__EXERCISE DESCRIPTION__:
Every line of the records below from the line with "How do I perform: Open" up to and including the line with "Click the RSI" must be reproduced exactly, and no line outside that range.
***** DATA FOR THE TASK *****
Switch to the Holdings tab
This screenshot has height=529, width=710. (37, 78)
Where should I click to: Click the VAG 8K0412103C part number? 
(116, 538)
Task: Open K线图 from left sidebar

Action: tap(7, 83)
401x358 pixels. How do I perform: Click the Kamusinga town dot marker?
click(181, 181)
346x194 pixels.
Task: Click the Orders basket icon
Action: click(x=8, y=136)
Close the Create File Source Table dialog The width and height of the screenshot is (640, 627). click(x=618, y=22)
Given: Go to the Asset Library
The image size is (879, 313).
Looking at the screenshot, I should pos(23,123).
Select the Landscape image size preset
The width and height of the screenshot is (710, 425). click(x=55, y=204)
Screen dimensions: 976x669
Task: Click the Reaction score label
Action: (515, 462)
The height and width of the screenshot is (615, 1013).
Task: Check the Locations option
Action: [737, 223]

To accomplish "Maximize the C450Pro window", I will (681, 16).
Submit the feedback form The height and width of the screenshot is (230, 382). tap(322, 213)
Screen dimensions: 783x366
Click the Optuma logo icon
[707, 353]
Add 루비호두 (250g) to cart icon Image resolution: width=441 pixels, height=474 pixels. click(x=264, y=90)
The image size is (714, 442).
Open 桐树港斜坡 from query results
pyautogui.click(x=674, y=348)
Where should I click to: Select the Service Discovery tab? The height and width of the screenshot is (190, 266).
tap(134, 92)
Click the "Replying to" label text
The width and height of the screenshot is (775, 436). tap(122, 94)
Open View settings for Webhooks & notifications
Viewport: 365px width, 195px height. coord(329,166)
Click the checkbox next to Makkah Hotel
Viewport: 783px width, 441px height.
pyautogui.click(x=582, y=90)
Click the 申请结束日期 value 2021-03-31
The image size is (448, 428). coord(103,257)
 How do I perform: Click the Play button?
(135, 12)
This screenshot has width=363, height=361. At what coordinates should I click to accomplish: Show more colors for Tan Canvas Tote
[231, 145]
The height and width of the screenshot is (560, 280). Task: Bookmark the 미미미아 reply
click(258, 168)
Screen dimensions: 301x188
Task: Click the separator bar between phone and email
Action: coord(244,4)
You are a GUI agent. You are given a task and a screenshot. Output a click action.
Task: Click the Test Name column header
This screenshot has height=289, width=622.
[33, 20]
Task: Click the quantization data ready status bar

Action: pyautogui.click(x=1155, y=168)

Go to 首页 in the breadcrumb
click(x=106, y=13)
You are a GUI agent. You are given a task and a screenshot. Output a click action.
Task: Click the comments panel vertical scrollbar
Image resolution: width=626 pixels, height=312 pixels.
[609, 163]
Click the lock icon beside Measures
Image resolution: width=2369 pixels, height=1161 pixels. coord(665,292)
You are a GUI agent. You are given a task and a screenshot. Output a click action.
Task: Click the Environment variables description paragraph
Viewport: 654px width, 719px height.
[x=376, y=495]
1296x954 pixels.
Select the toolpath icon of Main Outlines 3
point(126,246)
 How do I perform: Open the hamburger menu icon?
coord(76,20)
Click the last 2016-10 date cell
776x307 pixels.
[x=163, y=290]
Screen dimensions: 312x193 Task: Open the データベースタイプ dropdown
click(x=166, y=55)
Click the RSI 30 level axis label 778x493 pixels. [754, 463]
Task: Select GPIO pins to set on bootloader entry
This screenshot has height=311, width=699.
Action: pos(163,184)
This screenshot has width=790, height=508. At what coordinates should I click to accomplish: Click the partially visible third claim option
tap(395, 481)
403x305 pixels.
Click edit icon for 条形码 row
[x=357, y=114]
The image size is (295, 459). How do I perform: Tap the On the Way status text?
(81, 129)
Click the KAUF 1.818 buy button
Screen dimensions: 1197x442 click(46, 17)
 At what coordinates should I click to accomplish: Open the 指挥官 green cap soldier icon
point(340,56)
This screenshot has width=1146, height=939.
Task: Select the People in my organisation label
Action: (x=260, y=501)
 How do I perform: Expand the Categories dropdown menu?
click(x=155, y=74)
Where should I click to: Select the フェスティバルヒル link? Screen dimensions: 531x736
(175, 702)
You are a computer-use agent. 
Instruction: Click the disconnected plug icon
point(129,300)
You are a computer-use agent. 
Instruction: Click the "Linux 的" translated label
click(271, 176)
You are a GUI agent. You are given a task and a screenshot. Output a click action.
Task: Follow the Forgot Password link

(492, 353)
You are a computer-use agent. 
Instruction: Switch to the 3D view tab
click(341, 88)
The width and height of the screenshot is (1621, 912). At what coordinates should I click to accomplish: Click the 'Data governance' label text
*****
__YOUR RESPONSE__:
 How do I perform: Open the hamburger menu icon?
coord(76,20)
Click the last 2016-10 date cell
776x307 pixels.
[x=163, y=290]
Screen dimensions: 312x193 Task: Open the データベースタイプ dropdown
click(x=166, y=55)
Click the RSI 30 level axis label 778x493 pixels. [754, 463]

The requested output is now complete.